ルネサス エレクトロニクスは12月16日、同社の第5世代R-Car SoC向けSDV(ソフトウェア・デファインド・ビークル)開発プラットフォーム「R-Car Open Access(RoX)プラットフォーム」として、「R-Car X5H」のフル機能に対応する評価ボードと、R-Car X5H用ソフトウェア群「RoX Whitebox」の提供を開始したことを発表した。

  • R-Car X5H評価ボード

    R-Car X5H評価ボード (出所:ルネサス)

量産グレードのソフトを活用した開発が可能

RoX Whiteboxは、R-Car X5Hの基本ソフトウェアである「RoX SDK(Software Development Kit)」をベースに、Linux、Android、XENハイパーバイザなどを組み合わせた開発を可能とするもの。AUTOSAR、EB corbos Linux、QNX、Red Hat、SafeRTOSなどのパートナーが提供するOSやソフトウェアも利用可能で、ユーザーはRoX Whiteboxを活用することで、ADAS、レベル3/4自動運転、インテリジェントコックピット、ゲートウェイシステムの開発を即座に開始することができるようになるという。

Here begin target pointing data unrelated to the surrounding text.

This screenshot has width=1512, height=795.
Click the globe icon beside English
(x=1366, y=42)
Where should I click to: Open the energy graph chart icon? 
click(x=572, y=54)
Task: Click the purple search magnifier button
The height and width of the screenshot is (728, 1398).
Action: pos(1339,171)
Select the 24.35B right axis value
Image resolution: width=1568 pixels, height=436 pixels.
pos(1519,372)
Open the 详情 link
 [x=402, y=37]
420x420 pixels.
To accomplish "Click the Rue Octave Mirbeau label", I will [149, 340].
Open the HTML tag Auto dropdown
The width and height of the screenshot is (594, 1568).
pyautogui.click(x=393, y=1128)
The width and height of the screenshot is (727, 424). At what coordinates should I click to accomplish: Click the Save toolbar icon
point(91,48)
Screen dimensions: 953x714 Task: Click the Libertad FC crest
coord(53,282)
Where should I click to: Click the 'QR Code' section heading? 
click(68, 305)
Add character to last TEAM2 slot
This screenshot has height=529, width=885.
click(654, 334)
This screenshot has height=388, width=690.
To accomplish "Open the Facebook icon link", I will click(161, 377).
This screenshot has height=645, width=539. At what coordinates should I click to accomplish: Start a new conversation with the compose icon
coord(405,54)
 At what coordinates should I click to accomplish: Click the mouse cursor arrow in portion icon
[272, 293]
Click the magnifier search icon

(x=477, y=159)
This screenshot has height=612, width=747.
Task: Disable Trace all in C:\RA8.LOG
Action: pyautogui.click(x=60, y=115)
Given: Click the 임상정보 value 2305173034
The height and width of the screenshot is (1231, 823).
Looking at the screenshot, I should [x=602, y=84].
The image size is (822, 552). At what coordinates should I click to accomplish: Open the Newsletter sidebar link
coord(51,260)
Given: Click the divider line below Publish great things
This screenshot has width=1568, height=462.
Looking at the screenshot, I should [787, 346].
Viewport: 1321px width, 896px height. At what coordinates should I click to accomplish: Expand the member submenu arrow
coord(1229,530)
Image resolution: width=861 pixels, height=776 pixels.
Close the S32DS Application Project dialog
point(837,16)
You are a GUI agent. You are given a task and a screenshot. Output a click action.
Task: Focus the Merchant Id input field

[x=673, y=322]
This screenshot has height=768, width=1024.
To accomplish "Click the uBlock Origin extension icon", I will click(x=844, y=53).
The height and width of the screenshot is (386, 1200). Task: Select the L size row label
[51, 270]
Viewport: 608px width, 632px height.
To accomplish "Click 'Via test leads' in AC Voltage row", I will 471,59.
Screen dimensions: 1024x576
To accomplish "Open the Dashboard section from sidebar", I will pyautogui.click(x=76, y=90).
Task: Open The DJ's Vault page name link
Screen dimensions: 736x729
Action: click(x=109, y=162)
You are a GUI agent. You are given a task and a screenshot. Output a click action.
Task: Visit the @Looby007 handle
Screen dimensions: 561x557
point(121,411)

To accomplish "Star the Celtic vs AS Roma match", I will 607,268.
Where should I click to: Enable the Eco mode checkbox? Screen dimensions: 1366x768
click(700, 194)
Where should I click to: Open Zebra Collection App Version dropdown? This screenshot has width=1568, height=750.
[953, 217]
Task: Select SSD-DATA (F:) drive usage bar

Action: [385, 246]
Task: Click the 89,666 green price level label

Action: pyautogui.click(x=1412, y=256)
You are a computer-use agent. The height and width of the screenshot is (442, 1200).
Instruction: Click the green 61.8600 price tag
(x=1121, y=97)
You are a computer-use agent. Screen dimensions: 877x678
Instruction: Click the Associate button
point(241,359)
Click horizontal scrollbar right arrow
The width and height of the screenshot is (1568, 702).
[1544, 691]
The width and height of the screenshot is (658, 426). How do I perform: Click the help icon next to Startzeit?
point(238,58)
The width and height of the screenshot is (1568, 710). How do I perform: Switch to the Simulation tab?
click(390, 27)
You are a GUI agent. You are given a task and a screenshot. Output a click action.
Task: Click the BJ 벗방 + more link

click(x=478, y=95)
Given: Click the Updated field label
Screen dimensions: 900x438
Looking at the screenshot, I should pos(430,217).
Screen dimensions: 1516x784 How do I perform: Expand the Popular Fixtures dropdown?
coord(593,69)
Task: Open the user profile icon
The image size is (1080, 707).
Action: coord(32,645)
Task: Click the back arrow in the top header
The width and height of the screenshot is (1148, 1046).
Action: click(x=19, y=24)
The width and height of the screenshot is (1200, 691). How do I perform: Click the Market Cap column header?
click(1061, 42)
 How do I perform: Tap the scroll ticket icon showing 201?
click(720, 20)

また、ADASソフトウェアスタックと組み合わせることで、リアルタイム検知やセンサフュージョンを実現できるほか、生成AIと大規模言語モデル(LLM)により、次世代AIコックピットのための高度なヒューマンマシンインタラクションも可能になるという。さらにCandera、DSP Concepts、Nullmax、Smart Eye、STRADVISION、ThunderSoftといった主要パートナーの量産グレードのアプリケーションソフトウェアスタックも利用可能であるため、最新の車載ソフトウェアアーキテクチャのエンドツーエンド開発と市場投入までの時間短縮を図ることも可能だとする。

  • RoX SDVプラットフォームの概要

    RoX SDVプラットフォームの概要 (出所:ルネサス)

3nmプロセス採用のR-Car X5Hは一部パートナーへの提供を開始済み

なお、R-Car X5Hは、3nmプロセスを採用したマルチドメイン対応の車載SoCで、ADAS(先進運転支援システム)やIVI(車載インフォテインメント)、ゲートウェイシステムなど複数の機能を同時に実行することが可能な性能を有している。5nmプロセスで設計されたデバイスと比べて消費電力を最大35%低減できるとするほか、32個のArm Cortex-A720AE CPUコアを活用することで、1000k DMIPS以上の演算性能を、6個のCortex-R52ロックステップコアにより、ASIL Dをそれぞれ実現可能だとする。加えて、最大400TOPSのAI演算性能を備え、チップレットの追加でAIアクセラレーションを4倍以上に強化できるほか、ハイエンドグラフィックス向けに最大4TFLOPS相当のGPUも搭載。ミックスド・クリティカリティ技術により、安全性を確保しながら複数ドメインにわたる高度な機能を同時に実行することができるという。

すでに2025年上期から一部のユーザーおよびパートナー企業にサンプル提供を開始しており、同社では今後も顧客やパートナーとの連携をさらに強化していくとコメントしているほか、2026年1月6日より米国ラスベガスにて開催される「CES 2026」にてマルチドメインのデモ展示も行う予定だとしている。